La Chimera è un mostro leggendario. È un leone, con una testa di capra impiantata sulla schiena e con una vipera al posto della coda.
Non che in famiglia siano messi meglio!
La madre di Chimera è Echidna, la vipera, per metà donna bellissima e per metà orribile serpente maculato. Il padre è Tifone, il cui corpo gigantesco culmina in cento teste di drago.
I fratelli sono Cerbero, il cane infernale con tre teste; Idra, il serpente con 9 teste; e Otro, cane anche lui, 0ma che di teste ne ha soltanto un paio.
Chimera era terribile.
Era la personificazione della tempesta, sputava fiamme e la sua voce era il tuono. Per anni gettò nel terrore le coste dell’attuale Turchia finché Bellerofonte, con l’aiuto di Pegaso, non la uccise.

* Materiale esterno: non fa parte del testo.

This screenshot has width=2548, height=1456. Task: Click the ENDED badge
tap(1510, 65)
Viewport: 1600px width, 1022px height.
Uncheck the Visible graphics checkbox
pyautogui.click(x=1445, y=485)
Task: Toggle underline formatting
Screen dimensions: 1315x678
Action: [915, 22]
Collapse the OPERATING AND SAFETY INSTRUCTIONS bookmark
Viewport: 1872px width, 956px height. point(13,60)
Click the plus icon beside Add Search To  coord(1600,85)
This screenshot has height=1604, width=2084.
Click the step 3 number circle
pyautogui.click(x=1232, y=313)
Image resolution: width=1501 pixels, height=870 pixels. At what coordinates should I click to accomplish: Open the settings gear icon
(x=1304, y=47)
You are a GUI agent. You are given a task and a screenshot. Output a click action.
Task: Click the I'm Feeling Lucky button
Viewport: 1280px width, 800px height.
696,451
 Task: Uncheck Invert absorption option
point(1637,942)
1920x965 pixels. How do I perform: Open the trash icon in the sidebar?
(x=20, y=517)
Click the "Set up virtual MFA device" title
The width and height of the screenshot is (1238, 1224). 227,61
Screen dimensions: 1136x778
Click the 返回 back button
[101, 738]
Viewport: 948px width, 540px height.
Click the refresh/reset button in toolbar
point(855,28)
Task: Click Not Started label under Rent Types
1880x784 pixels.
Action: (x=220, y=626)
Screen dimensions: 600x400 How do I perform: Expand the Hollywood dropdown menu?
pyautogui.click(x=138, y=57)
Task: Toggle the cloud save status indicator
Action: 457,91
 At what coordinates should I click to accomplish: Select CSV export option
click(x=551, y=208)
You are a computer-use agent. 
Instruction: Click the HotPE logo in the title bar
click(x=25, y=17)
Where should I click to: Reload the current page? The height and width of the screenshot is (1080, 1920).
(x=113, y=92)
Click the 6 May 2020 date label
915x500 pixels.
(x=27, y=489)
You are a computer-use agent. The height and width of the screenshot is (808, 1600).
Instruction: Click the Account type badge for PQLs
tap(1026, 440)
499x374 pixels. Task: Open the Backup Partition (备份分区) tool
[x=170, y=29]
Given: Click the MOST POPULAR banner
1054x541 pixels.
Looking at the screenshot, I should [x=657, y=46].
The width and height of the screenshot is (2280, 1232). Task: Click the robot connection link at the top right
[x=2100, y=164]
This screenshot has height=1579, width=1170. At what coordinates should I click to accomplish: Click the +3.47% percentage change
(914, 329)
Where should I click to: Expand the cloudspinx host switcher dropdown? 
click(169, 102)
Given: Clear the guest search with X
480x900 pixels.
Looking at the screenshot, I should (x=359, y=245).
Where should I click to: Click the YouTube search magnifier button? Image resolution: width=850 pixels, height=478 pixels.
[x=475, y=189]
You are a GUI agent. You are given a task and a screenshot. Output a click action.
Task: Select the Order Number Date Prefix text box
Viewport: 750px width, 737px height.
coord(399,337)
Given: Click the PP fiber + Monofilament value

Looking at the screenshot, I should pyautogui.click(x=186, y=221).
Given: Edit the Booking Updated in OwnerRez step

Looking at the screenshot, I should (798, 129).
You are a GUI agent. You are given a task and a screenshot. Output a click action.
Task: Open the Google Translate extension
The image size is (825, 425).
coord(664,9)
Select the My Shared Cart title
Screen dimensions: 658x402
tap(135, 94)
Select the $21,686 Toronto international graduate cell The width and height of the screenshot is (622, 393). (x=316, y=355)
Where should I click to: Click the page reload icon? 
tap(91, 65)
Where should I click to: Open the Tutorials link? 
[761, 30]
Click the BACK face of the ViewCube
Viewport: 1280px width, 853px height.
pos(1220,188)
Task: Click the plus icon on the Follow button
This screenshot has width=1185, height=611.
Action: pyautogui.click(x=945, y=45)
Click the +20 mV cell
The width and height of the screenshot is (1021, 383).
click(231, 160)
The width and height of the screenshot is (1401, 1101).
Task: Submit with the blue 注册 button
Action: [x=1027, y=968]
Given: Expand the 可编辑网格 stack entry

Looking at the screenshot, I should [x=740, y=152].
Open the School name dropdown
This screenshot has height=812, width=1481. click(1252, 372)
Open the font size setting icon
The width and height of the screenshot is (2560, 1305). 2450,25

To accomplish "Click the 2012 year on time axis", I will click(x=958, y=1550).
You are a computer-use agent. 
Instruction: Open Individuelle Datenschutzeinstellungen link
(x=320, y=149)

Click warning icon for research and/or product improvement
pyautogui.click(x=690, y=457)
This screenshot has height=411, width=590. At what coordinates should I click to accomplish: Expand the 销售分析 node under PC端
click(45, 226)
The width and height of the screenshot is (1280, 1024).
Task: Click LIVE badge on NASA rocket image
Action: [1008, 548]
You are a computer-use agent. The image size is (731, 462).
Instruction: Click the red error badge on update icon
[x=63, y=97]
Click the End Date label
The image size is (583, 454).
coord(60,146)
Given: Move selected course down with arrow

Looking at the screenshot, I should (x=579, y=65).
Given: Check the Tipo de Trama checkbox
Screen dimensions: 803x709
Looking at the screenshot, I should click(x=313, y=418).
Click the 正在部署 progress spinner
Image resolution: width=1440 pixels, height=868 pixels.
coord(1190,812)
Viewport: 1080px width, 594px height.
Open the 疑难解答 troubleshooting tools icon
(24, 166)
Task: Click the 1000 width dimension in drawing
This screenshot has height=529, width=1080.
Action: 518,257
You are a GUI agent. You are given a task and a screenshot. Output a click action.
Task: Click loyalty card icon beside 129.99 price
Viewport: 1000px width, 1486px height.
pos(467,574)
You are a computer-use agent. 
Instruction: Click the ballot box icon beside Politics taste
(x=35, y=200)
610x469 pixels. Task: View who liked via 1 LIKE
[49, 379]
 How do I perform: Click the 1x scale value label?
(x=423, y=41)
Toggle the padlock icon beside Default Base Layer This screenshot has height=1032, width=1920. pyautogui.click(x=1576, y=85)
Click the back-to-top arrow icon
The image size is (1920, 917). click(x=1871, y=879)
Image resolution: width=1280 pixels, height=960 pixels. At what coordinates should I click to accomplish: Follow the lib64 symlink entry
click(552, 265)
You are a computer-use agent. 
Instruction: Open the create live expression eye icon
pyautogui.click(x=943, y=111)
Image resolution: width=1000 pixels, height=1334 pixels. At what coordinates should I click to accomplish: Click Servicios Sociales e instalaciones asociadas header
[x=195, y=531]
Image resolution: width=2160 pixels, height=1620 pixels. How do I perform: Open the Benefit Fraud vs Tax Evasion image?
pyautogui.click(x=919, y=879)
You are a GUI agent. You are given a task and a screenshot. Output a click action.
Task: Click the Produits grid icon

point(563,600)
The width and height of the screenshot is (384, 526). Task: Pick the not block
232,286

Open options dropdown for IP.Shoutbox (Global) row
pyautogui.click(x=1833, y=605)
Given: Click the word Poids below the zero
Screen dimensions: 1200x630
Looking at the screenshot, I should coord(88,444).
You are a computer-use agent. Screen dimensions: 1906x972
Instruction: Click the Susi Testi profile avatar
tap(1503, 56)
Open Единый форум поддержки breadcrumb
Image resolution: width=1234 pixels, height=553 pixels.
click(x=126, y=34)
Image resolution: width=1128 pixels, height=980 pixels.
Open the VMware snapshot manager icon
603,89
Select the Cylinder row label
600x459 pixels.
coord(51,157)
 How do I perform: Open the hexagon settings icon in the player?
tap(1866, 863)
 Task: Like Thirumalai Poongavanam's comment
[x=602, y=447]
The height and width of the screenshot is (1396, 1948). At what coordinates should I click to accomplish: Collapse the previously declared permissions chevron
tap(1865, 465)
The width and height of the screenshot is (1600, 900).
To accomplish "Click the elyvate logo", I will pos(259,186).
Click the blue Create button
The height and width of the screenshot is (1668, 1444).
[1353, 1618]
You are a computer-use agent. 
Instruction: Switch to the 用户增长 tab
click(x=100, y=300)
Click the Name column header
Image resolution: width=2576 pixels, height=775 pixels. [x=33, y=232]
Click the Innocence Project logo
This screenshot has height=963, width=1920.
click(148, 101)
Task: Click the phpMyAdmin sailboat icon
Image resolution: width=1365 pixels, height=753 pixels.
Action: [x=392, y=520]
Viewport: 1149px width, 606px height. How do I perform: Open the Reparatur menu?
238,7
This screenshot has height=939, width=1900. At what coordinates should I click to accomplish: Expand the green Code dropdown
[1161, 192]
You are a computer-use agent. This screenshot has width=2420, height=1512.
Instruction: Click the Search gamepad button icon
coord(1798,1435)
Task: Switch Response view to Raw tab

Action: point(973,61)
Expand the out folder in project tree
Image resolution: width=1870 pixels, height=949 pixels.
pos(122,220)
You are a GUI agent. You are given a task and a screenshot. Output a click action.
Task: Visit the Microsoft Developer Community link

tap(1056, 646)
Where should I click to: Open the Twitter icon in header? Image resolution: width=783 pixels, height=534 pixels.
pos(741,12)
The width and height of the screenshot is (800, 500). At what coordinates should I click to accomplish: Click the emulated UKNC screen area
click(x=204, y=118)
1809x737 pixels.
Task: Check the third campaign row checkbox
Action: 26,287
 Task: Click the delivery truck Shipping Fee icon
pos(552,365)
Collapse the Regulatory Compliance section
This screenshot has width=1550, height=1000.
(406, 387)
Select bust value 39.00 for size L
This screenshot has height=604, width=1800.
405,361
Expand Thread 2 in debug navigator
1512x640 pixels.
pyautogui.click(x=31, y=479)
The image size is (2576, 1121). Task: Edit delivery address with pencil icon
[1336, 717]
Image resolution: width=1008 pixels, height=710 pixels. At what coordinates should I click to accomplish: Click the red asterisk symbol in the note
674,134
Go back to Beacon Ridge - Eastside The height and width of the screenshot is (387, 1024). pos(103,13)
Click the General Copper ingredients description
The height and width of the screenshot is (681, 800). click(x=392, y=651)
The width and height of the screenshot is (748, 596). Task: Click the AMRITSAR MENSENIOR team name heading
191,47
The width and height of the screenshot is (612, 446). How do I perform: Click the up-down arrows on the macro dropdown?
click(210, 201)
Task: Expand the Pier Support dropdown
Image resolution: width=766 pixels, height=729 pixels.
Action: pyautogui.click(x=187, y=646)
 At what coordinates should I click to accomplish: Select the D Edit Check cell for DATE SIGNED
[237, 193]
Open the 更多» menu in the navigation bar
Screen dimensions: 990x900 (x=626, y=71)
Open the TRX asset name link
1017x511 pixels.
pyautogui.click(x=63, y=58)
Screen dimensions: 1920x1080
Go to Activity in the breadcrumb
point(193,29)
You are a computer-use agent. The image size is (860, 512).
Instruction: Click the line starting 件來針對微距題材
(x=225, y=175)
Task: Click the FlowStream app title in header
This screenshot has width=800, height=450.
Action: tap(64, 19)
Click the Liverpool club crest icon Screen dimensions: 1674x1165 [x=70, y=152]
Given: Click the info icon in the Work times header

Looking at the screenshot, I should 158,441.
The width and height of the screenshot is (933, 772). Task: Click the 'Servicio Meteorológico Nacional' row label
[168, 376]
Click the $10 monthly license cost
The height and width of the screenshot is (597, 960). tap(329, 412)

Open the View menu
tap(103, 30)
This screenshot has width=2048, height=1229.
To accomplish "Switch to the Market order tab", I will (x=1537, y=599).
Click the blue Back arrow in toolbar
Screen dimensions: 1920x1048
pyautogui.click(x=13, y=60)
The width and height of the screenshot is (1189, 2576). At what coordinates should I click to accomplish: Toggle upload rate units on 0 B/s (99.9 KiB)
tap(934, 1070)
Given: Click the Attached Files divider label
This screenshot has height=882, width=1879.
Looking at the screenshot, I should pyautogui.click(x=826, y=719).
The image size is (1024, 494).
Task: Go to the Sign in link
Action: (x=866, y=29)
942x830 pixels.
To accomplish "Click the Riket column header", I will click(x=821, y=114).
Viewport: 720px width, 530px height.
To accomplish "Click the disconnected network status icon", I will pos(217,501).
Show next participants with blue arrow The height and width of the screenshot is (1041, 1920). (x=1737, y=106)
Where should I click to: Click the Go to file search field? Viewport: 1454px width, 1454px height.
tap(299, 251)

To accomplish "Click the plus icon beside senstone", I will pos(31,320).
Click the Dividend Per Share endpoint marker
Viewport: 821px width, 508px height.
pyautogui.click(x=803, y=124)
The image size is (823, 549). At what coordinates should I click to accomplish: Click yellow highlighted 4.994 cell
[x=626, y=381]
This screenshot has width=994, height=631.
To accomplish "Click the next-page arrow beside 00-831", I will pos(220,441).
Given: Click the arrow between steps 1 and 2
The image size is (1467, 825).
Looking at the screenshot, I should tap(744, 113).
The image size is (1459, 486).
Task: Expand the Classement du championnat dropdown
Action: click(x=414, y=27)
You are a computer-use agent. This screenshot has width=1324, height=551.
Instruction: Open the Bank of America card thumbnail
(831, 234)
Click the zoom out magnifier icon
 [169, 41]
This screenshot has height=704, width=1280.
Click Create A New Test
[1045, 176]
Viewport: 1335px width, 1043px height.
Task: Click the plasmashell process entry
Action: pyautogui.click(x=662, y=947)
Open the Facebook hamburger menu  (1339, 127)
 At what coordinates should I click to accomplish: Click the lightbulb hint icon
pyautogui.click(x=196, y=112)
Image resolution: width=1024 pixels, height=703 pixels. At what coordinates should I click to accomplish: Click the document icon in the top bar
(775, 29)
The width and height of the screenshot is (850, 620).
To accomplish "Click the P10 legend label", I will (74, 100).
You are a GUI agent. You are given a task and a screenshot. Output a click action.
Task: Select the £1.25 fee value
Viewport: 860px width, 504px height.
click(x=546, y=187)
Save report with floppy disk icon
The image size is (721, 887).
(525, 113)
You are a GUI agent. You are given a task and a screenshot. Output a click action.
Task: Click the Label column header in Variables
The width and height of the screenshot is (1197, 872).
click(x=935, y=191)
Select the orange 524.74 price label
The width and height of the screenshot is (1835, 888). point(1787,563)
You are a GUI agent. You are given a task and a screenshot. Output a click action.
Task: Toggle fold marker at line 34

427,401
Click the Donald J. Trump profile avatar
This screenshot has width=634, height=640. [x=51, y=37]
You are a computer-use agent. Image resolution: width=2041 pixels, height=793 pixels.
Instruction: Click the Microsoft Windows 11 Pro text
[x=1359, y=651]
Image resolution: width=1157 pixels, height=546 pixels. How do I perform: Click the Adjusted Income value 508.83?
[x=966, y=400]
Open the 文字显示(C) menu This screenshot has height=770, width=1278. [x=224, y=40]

Utilizzando un astuto stratagemma: dal momento che non esistevano frecce o lance che avrebbero potuto ucciderla, Bellerofonte immerse la punta del giavellotto nelle fauci della belva, il fuoco che ne usciva sciolse il piombo e con quello fini l’animale.
Risaliamo dalle profondità senza tempo del mito e sbuchiamone fuori in una giornata di metà Cinquecento. Entriamo in Palazzo Vecchio.
Tra gli affreschi della sala Leone X, Giorgio Vasari e il Granduca stanno conversando amabilmente.
“Ditemi, Giorgio, avete voi certezza che ella sia la chimera di Bellerofonte, come costoro dicono?” “Signor sì, perché ce n’è il riscontro delle medaglie, che ha il Duca mio Signore, che vennono da Roma con la testa di capra appiccata in sul collo di questo leone, il quale, come vede E. V., ha anche il ventre di serpente; e abbiamo ritrovato la coda (…) e le ferite, che ella ha addosso, lo dimostrano, e ancora il dolore, che si conosce nella prontezza della testa di questo animale.”
“Credete voi, che sia maniera etrusca, come si dice?”
“Certissimo.”
Il 15 novembre del 1533, mentre ad Arezzo si scavava per fare le fondamenta delle fortificazioni medicee, era venuto alla luce un bronzo etrusco, di dimensioni notevoli.
Era bellissimo e rappresentava la Chimera.
Ricevuta la notizia del ritrovamento, Cosimo I aveva reclamato la scultura per le sue collezioni.
Dapprima aveva voluto tenersela nella sala Leone X di Palazzo Vecchio.
Quindi l’aveva affidata a Benvenuto Cellini perché la restaurasse e ci attaccasse la coda che era stata trovata qualche tempo dopo.
Il Cellini ha raccontato nella sua “Vita” che, nel periodo in cui la Chimera era custodita, per i lavori di restauro, nello studiolo di Palazzo Pitti, “il duca ricavava grande piacere nel pulirla personalmente con attrezzi da orafo”. Quel bronzo etrusco, però, sarebbe poi stato allontanato da Firenze e trasferito nella Villa Medicea di Careggi, perché c’era il sentore che la sua presenza in Palazzo Vecchio portasse male.
Oggi la chimera è custodita al Museo Archeologico, nel palazzo della Crocetta.
Per chi non l’avesse già vista, una visita direi che è d’obbligo.